Aim of the exercise: Return all lines from the entries below in which the word "payment" is present.

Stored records
▬▬▬▬▬▬

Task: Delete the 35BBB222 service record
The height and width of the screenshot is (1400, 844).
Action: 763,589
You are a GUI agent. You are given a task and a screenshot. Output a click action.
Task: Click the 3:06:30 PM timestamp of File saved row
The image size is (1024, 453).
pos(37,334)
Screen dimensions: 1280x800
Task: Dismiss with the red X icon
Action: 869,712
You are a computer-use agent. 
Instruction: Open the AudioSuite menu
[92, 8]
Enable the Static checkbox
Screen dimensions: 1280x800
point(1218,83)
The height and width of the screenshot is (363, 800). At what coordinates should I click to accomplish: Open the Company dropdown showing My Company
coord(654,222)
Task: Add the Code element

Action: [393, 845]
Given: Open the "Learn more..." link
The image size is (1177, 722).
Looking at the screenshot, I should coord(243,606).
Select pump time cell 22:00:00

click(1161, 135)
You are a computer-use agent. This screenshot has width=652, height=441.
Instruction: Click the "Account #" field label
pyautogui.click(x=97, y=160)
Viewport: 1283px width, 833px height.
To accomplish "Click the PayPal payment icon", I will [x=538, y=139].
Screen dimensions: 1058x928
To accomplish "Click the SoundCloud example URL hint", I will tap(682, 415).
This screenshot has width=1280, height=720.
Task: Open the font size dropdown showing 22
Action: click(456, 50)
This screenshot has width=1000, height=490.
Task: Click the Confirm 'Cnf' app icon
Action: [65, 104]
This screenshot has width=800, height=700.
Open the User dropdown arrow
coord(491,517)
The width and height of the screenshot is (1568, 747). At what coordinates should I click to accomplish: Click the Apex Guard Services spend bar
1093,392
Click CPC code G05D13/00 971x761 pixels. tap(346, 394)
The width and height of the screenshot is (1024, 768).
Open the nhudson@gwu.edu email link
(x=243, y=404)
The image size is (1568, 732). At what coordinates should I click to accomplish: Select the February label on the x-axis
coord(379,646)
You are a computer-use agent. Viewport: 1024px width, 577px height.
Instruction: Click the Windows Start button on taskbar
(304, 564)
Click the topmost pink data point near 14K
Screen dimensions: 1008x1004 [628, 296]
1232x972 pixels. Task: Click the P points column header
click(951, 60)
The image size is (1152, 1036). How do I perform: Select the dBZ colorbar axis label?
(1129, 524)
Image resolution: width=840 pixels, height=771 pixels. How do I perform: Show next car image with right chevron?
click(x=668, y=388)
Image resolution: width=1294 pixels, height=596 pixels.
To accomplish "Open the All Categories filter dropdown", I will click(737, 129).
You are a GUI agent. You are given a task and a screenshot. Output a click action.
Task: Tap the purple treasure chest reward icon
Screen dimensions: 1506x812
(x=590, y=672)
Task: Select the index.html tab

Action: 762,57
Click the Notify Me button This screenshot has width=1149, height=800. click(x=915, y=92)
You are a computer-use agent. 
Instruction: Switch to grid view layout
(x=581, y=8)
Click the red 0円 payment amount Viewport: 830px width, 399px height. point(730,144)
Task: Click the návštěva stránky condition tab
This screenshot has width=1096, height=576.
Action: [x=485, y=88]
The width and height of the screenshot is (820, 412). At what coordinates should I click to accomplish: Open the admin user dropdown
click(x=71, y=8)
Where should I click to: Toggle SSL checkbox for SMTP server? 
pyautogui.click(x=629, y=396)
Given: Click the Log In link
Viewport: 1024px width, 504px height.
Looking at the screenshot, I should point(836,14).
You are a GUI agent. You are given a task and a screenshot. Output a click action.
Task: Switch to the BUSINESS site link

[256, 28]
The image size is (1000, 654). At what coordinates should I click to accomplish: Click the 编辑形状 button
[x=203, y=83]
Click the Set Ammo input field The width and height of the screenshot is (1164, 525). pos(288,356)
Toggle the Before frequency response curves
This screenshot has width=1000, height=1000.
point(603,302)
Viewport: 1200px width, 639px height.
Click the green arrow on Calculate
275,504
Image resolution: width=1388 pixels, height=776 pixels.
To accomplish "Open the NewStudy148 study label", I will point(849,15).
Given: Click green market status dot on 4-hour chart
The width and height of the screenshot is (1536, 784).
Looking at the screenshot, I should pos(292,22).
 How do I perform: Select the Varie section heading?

▬▬▬▬▬▬

Expected answer:
To accomplish "Click the PayPal payment icon", I will [x=538, y=139].
Click the red 0円 payment amount Viewport: 830px width, 399px height. point(730,144)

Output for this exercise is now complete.